Putting It All Out There

So I'm new to N/A. I have to admit I still am very uncomfortable and haven't really felt connected yet. I realize this is a problem on my end. Someone asked me if I wanted to say anything at a meeting. I said sure. I wasn't scared or intimidated. I'm not shy. But for some reason whenever I try to speak about myself to anyone I freeze up. I don't know what to say. It's hard for me to find words to describe what I want to say. I have so much to say. I have so many things kept secretly inside of me that I want to share so badly. I always acted like I was so open and honest with the people in my life but there is so much about my past that nobody knows. Sometimes I feel like two different people. Now that I'm starting to feel better about myself I want to open up and put it all out there. Everything. I don't know why I'm having such a hard time. I'm stuck and I want to move forward. I hope this makes sense. Maybe i'll try to explain more later.

Shelly
That was a pretty nice share you just did, Shelley.
xxxxooo
I second what Kat just said....

Thanks for sharing, Shelly and I could relate a lot to the feelings you just expressed. I found a sponsor and a couple of great friends in the fellowship that I took my guard down and shared with and what a freedom I was rewarded.....

Pray and ask your HP to guide you....

Big smooches,
Stacey
Good for you! It takes time to be in a zone where we feel we can share, doesn't it? I know I lurked here for years and now I can't stop posting, but, it took so long to feel comfortable and welcomed.
Great job!
Take care~Lucky
You're doing brilliant Shelly.When the times ready you will share what you need to.
Find a good sponsor, someone that you trust. I learned the hard way that anything you share at a meeting, be ready to have it repeated back to you by a stranger. Think of anything you say in a meeting is at a "group level."

Meaning, anything you share in the rooms may not always STAY in the rooms. My gf and I were just talking about this last night; things she shared came back through that person's best friend, etc.

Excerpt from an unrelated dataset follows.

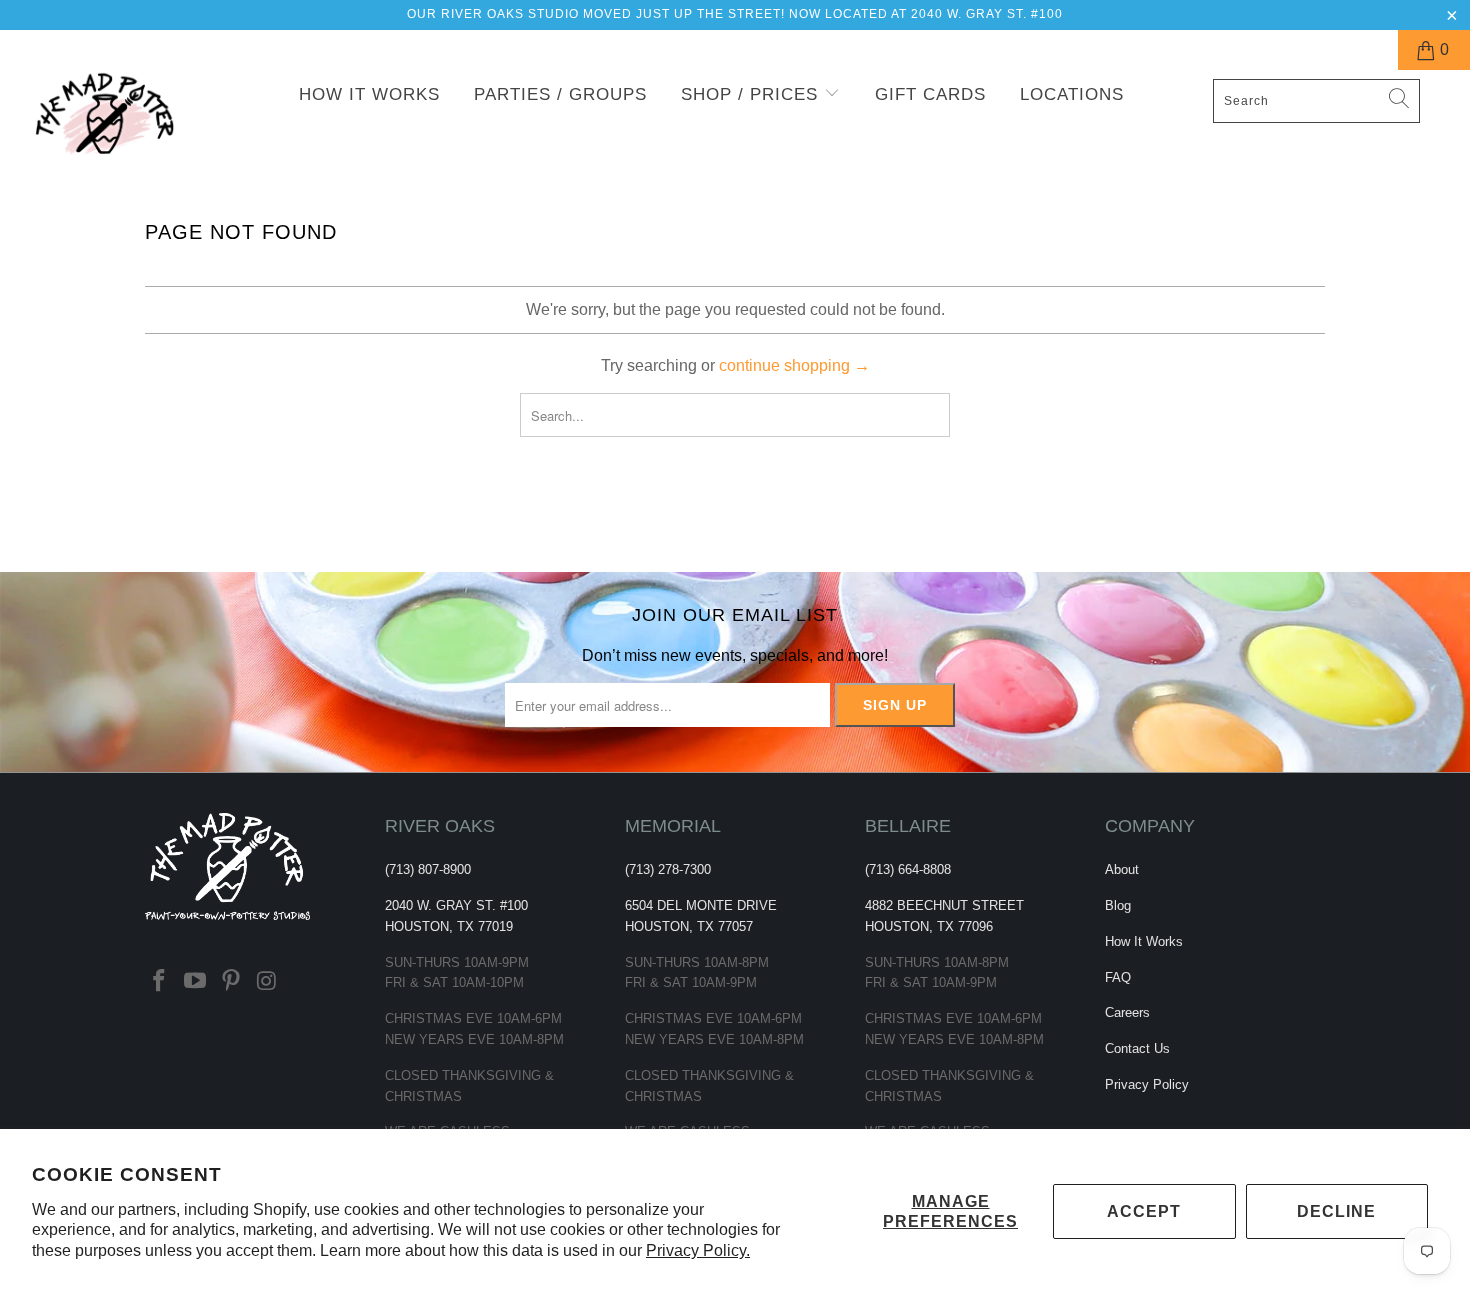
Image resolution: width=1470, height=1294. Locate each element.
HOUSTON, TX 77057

I applaud your growth, but remember, these are human beings. I just don't want you to learn the hard way.
See, that's another thing. Has anyone ever had something they said in N/A come back to them outside of a meeting? I think that's the lowest thing someone can do. Most of us have major trust issues to begin with and then to have that trust violated by someone who should be able to understand you the most is disgusting. I remember when I was in rehab years ago there were these two college students. The rehab I went to was in a college town so these two went to the same school but didn't know each other. One was a big time football player and the staff treated him like he was above everyone else there. The other was a quiet art student. I became friends with the girl and we decided to go to a meeting together after rehab. A couple weeks later she called me at home crying because she was walking on campus and the football player and some of his friends started calling her a junkie! I know these kind of things happen in the real world but as an addict I can't imagine calling out another addict and making fun of them.